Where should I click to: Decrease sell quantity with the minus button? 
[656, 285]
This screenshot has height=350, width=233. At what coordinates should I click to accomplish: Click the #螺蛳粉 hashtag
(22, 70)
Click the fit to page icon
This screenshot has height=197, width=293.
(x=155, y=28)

○ ○ ○

WHAT IS EXPECTED ▸ Line by line, set down the material exactly as given.

WRITTEN SOLUTION ▸
Where should I click to: Decrease sell quantity with the minus button? 
[656, 285]
This screenshot has height=350, width=233. At what coordinates should I click to accomplish: Click the #螺蛳粉 hashtag
(22, 70)
Click the fit to page icon
This screenshot has height=197, width=293.
(x=155, y=28)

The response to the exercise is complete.